Buenos Aires, 28 mayo (NA) — El diputado nacional de Provincias Unidas Esteban Paulón presentó un proyecto para legalizar la eutanasia y la muerte voluntaria médicamente asistida, garantizando su cobertura obligatoria en hospitales públicos, obras sociales y prepagas.

La iniciativa del socialista santafesino reconoce el derecho de toda persona que sufre condiciones determinadas a requerir asistencia médica para poner fin a su vida de forma digna y bajo un procedimiento regulado.

El objetivo es que las personas que sufren padecimientos extremos puedan tomar decisiones libres, informadas, con respeto a su autonomía y sin presiones externas, pero también que haya supervisión estatal estricta.

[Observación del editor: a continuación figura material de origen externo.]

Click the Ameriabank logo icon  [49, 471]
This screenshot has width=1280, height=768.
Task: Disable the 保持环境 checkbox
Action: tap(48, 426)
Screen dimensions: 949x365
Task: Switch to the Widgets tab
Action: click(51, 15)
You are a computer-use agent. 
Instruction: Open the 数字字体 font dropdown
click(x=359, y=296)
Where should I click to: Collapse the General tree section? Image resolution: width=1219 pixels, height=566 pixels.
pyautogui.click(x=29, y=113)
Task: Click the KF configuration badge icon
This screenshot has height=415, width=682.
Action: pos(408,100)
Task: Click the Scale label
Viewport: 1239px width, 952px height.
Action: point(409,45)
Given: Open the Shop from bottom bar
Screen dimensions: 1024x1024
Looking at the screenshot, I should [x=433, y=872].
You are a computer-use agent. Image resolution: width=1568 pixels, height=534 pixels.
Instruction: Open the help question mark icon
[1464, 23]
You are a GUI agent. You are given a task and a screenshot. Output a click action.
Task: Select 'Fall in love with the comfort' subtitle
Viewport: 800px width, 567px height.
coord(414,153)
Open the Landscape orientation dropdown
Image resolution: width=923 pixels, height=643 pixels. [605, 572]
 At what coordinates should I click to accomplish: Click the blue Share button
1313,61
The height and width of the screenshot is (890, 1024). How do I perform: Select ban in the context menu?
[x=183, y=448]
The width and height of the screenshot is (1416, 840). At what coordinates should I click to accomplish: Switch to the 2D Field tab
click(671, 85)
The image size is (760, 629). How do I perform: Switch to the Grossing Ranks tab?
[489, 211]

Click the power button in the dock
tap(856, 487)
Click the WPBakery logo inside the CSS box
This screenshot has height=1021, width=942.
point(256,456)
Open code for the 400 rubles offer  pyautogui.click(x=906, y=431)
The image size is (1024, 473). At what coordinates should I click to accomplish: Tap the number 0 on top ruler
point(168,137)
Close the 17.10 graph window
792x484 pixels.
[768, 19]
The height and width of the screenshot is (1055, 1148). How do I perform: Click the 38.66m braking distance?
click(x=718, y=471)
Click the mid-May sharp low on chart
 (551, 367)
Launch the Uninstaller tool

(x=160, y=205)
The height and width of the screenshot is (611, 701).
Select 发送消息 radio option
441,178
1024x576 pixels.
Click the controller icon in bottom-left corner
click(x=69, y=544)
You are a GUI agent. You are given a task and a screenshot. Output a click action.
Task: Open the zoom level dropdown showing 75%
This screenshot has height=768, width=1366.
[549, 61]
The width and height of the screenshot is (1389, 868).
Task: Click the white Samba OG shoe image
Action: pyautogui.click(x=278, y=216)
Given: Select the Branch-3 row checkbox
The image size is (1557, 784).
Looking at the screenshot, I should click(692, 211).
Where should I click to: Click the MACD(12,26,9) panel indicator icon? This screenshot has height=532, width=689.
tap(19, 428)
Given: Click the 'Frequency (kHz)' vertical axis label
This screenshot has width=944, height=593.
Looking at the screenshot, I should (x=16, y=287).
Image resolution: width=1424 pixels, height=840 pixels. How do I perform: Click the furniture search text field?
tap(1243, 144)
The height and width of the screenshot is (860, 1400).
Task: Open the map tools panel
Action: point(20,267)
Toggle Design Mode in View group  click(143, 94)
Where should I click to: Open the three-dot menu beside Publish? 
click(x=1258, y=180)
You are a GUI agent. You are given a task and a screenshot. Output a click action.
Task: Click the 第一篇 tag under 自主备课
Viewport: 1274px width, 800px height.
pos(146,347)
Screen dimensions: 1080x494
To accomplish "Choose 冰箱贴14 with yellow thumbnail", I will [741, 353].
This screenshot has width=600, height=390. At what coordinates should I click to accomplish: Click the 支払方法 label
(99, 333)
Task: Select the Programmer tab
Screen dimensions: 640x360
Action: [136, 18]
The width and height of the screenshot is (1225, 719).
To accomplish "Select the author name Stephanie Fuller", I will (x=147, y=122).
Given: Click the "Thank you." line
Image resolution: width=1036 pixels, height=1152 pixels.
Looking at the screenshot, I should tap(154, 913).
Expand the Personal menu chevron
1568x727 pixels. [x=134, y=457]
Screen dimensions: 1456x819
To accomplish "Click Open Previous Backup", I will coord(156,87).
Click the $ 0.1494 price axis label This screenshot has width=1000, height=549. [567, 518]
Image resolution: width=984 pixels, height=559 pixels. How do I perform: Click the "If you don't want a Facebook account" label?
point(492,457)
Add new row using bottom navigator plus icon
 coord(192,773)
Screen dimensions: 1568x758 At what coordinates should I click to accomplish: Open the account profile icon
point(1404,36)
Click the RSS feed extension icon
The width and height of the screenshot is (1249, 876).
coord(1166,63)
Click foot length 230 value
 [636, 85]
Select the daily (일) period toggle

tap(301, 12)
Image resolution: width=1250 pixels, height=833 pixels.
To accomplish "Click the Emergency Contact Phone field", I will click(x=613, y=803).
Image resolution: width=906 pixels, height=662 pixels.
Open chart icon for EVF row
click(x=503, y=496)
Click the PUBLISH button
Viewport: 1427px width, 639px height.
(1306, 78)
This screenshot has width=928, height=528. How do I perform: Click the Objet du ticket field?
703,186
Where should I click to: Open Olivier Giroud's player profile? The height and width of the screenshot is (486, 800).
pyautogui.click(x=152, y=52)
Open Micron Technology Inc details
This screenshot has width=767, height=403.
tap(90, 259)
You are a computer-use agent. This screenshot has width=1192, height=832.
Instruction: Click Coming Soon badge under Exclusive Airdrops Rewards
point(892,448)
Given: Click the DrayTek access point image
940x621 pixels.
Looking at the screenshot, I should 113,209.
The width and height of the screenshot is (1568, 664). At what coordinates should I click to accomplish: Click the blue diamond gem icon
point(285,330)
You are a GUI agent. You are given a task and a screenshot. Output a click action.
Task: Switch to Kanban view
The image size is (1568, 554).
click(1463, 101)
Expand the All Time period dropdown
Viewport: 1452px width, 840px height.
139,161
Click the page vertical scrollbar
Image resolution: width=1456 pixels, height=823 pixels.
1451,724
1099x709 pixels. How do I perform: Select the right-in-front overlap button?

En varios países de América y de Europa, la eutanasia y la muerte asistida están legalizadas y reguladas, aunque cada caso nuevo que aparece sigue despertando polémicas a raíz de las implicancias éticas que se ponen en juego en ese tipo de decisiones.

En España, el caso más reciente que generó conmoción y repercusiones más allá de las fronteras de ese país fue el de la joven de 25 años Noelia Castillo Ramos, quien recibió la eutanasia el 26 de marzo tras una prolongada batalla judicial.

Días después, el presidente Javier Milei dio su parecer acerca del tema de la eutanasia durante una entrevista a un medio español donde señaló no estar “de acuerdo” con la muerte asistida alegando que para él “la vida es un regalo” que se debe “honrar” y que vivir cada día “es un motivo de alegría”.

El proyecto de Paulón reaviva un debate que ya tiene un recorrido y un historial de propuestas en el Congreso: en el pasado reciente han presentado iniciativas de ley los diputados nacionales Lisandro Nieri, Gabriela Estévez, Mara Brawer (MC) y Miguel Ángel Pichetto.

La propuesta del diputado santafesino abarca tanto la eutanasia, en la que un profesional de la salud administra un fármaco letal a pedido del paciente, y la muerte asistida, donde es el paciente quien se auto administra la sustancia prescrita.

El requisito para poder acceder a uno de estos dos procedimientos es padecer una enfermedad grave e incurable o un cuadro crónico que provoque un sufrimiento considerado intolerable.

A su vez, se requiere haber manifestado la voluntad expresa de morir de manera reiterada y contar con pleno consentimiento informado.

En ese sentido, el paciente debe efectuar al menos dos solicitudes separadas en el tiempo y puede revocar su decisión en cualquier momento.

El protocolo incluye diversas instancias de control, desde una evaluación del profesional médico a cargo del paciente, pasando por la consulta a un equipo interdisciplinario de acompañamiento para verificar si la persona tiene capacidad y está en condiciones psíquicas para tomar dicha decisión.

La tercera etapa del procedimiento es la intervención de un médico externo e independiente, y por última una comisión evaluadora que debe emitir un dictamen previo obligatorio.

En tanto, la iniciativa reconoce el derecho a dejar directivas anticipadas para solicitar la muerte asistida para el caso de pérdida de la capacidad de decidir.

Por otra parte, el proyecto habilita la objeción de conciencia individual para los profesionales médicos que se nieguen a intervenir en casos de eutanasia o muerte asistida, pero se prohíbe expresamente que instituciones médicas la invoquen para impedir el acceso al procedimiento.